I was reading The Decisions Behind the Design (again) and noticed LV already separates the object data from the object type data.  (See 'What is the in-memory layout of a class?')  Would it be difficult to create fp and bd representations of the object type data?

I'm pretty green in LVOOP, but here my ideas:

* An abstract object might only be returned by a type cast to that base class (so no dropping of a abstract object is possible, there is always an non-abstract object)

* Every abstract class must have an 'default implementation', which is returned as default data in for loops, whatever... and implements all methods declared abstract (generating run-time errors being the recommendation, but could also return default data in case of simple accessor methods).

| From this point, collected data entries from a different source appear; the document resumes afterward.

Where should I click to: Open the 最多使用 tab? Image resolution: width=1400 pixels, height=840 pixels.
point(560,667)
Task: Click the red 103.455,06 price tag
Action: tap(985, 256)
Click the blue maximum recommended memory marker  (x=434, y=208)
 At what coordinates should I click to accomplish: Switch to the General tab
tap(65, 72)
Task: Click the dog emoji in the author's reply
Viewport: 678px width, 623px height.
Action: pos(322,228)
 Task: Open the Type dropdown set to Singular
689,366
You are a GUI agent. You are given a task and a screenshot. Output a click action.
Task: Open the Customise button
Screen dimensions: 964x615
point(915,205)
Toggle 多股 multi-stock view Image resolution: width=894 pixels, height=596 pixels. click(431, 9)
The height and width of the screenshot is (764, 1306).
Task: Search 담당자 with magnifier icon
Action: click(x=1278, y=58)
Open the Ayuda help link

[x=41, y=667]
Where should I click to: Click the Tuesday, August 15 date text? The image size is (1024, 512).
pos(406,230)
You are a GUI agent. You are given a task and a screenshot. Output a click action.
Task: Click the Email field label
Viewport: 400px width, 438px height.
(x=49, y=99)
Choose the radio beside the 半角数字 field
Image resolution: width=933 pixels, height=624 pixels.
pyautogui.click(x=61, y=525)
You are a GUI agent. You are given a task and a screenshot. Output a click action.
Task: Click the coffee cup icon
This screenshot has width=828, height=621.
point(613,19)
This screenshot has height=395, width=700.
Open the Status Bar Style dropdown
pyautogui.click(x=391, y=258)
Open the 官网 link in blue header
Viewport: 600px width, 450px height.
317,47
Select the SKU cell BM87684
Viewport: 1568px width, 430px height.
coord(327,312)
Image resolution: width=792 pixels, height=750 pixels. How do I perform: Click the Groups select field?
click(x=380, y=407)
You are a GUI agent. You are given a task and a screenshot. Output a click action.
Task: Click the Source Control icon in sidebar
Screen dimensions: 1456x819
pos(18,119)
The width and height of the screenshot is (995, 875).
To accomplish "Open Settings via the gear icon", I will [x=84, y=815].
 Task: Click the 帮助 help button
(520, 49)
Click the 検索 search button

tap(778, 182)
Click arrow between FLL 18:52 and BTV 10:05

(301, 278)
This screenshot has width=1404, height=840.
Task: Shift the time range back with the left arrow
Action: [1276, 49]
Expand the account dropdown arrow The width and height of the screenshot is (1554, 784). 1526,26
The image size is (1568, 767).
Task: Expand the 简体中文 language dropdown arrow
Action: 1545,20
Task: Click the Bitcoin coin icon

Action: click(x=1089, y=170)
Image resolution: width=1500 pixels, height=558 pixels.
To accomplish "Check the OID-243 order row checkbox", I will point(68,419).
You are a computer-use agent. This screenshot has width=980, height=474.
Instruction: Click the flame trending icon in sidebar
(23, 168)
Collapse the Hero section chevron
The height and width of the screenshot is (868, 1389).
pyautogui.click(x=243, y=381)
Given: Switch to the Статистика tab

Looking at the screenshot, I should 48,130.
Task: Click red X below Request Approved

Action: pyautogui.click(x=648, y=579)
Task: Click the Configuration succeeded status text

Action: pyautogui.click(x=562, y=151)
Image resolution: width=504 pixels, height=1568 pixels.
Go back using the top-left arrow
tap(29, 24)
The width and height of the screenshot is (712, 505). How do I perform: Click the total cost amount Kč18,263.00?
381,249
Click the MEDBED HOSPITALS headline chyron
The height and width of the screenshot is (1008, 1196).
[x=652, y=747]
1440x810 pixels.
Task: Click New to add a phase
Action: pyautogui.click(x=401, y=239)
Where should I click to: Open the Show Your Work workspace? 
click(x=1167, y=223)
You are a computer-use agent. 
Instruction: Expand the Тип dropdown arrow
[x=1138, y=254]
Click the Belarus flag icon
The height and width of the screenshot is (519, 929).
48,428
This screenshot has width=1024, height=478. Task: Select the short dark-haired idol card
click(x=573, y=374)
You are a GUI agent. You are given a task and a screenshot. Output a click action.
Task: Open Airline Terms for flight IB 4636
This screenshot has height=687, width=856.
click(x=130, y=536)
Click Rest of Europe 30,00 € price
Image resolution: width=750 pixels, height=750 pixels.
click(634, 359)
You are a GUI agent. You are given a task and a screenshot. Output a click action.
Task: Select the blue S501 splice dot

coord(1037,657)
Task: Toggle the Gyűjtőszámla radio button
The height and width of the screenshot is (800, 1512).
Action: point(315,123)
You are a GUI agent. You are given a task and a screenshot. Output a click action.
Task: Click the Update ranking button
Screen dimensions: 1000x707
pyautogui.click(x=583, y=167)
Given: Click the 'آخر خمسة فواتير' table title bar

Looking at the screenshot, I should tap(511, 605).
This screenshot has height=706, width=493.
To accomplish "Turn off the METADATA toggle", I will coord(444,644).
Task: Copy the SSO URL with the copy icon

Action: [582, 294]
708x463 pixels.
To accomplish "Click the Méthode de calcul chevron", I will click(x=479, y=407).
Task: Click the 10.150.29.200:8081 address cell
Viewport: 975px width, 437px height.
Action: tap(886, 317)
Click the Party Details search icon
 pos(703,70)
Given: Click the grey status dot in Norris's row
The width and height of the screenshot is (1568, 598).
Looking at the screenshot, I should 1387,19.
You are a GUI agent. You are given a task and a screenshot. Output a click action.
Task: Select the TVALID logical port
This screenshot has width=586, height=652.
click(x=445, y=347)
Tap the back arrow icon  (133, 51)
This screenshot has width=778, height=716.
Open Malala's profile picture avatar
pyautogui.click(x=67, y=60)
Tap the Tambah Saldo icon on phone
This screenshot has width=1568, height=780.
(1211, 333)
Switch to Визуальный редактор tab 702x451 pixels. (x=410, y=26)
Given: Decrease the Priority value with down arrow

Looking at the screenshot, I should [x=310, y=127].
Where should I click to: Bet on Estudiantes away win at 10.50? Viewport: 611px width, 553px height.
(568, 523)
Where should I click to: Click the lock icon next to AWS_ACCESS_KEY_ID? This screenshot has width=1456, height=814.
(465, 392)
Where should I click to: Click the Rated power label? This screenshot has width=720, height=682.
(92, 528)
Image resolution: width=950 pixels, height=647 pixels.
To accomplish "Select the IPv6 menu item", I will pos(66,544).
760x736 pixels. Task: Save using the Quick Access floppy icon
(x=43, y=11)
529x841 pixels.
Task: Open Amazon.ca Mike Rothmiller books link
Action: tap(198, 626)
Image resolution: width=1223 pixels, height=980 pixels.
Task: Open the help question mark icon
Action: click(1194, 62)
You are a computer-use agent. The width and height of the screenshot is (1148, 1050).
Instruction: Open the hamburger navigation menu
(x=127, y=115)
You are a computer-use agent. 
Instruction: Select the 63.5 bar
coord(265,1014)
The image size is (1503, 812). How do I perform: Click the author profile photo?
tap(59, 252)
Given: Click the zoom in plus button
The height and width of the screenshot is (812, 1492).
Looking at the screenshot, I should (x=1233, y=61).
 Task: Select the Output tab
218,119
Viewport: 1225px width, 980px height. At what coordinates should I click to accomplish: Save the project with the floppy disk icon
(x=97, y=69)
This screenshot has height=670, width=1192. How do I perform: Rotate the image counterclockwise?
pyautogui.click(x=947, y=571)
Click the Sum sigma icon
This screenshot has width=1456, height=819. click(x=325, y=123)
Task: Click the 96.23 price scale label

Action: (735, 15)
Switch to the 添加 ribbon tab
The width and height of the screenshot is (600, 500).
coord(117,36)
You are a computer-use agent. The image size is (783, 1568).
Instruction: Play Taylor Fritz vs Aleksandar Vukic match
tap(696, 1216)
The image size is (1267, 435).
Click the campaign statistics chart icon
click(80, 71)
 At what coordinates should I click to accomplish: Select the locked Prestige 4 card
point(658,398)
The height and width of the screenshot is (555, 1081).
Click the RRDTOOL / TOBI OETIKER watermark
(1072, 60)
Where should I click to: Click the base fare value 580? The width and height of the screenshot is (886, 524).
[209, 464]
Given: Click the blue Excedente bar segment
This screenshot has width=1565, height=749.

* I'm not sure wether the dafault implementation should also be non-droppable, but the general philosophy behind is: let the users come up with a solution and then force them to use the best that emerged.

 

Felix

Felix,

 

you've understood my suggestion perfectly.

 

Aspecially your first point is somehting which (according to my limited knowledge of the behind-the-scenes workings of LV) should be do-able.

 

Shane.

FWIW, I would like to see abstract METHODS, applicable to a concrete CLASS.

 

IOW, I would like to see a method attribute in the parent's ITEM SETTINGS that says descending classes MUST OVERRIDE (a setting we have now) and also a setting that says descendants must NOT call the parent method (opposite of a setting we have now).

 

Together those two would make the parent method abstract - it would do nothing except define the terminals.

 

When creating an override, the child would look exactly like the parent - the diagram would have the IF ERROR case structure, instead of calling the parent.